● **PROBLÈMES À RÉSOUDRE**
**1.** Recopiez le passage du document source qui va de « René Teulade . - Le » jusqu'à « un comportement responsable. » inclus.
**2.** Pour chaque affirmation, dites par oui ou par non si elle correspond au document source, puis citez mot pour mot les mots qui le prouvent. (a) René Teulade a fait voter en mars 1993 une loi sur la maîtrise médicalisée des dépenses de santé. (b) Marie-Thérèse Hermange se dit optimiste quant à l'avenir de l'hôpital. (c) D'après René Teulade, cette loi de 1993 a été appliquée.

● **DOCUMENT SOURCE**
Les gens ne croient pas en cette réforme des retraites : ils ne pensent pas qu'elle résout le problème du financement et ils ont l'impression d'être leurrés sur la question de la pénibilité. Il faudra veiller à son application. Pour que les gens soient réceptifs à une réforme, il faut qu'ils y trouvent quelque chose !

Marie-Thérèse Hermange . - Je suis assez pessimiste quant à l'avenir de l'hôpital. Je crains, comme nos collègues du groupe CRC-SPG, que le développement des fondations hospitalières n'aboutisse à créer un système à deux vitesses au sein de l'hôpital. On le constate déjà à l'AP-HP, par exemple à l'hôpital Necker. La dualité de gouvernance, entre chefs de pôle d'une part et directeurs administratifs d'autre part, risque de se retrouver au sein de l'hôpital.

René Teulade . - Le système à deux vitesses existe déjà ! J'avais fait voter en mars 1993, après des années de travail et avec l'accord de toutes les professions de santé, une loi sur la maîtrise médicalisée des dépenses de santé : elle n'a jamais été appliquée ! Notre système repose sur deux démarches économiquement contradictoires : prescriptions libérales et prestations socialisées. Pour trouver un équilibre, il faut que prescripteurs et consommateurs aient un comportement responsable.

Les maires ruraux que nous sommes connaissent le rôle de l'hôpital. Le système français est un modèle : les Etats-Unis ont d'ailleurs tenté, non sans mal, de s'en rapprocher.

Il faut un débat avec tous les acteurs concernés, y compris à l'extérieur. Le Sénat m'a fait l'honneur de me désigner comme membre du Conseil d'orientation des retraites : j'irai demain, le débat sera riche, mais à quoi servira-t-il si les décisions sont déjà prises ?

Marie-Thérèse Hermange . - Il faut le supprimer !

René Teulade . - On remet progressivement en cause tout le système. Nous faisons pour notre part des propositions pour le sauver, à commencer, sur le plan du financement, par une réforme de la fiscalité.

● **DONNÉES FOURNIES**
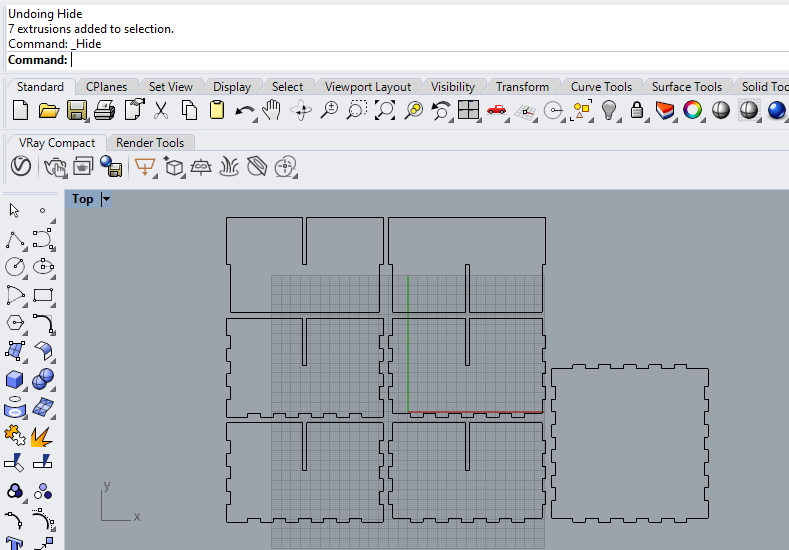Select the Pan hand tool
789x550 pixels.
[x=272, y=110]

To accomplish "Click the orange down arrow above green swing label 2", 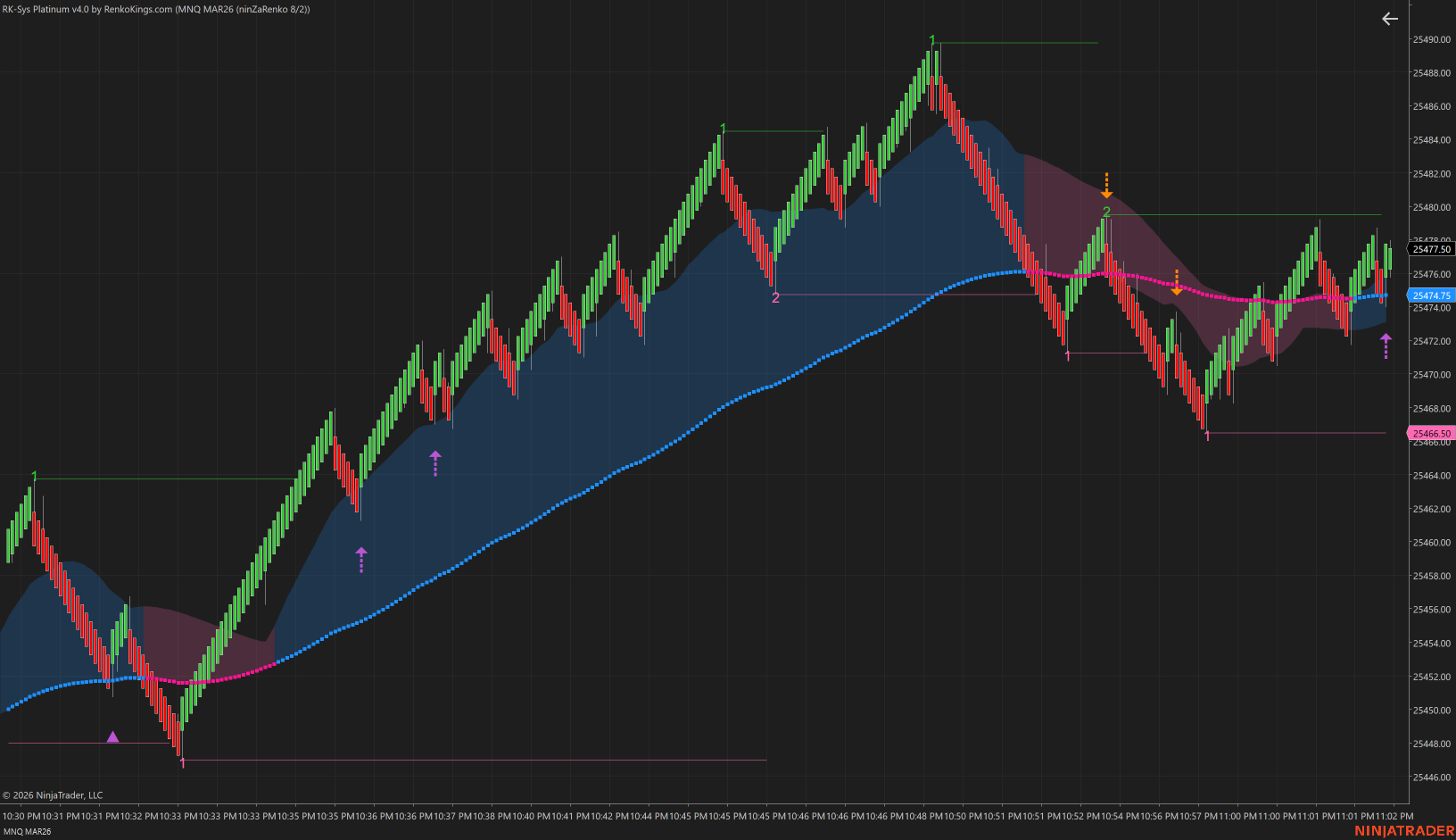I will (x=1106, y=186).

● **RÉSULTATS DANS L'ORDRE**
**1.**
René Teulade . - Le système à deux vitesses existe déjà ! J'avais fait voter en mars 1993, après des années de travail et avec l'accord de toutes les professions de santé, une loi sur la maîtrise médicalisée des dépenses de santé : elle n'a jamais été appliquée ! Notre système repose sur deux démarches économiquement contradictoires : prescriptions libérales et prestations socialisées. Pour trouver un équilibre, il faut que prescripteurs et consommateurs aient un comportement responsable.

**2.**
(a) Oui : « J'avais fait voter en mars 1993, après des années de travail et avec l'accord de toutes les professions de santé, une loi sur la maîtrise médicalisée des dépenses de santé »
(b) Non : « Je suis assez pessimiste quant à l'avenir de l'hôpital. »
(c) Non : « elle n'a jamais été appliquée ! »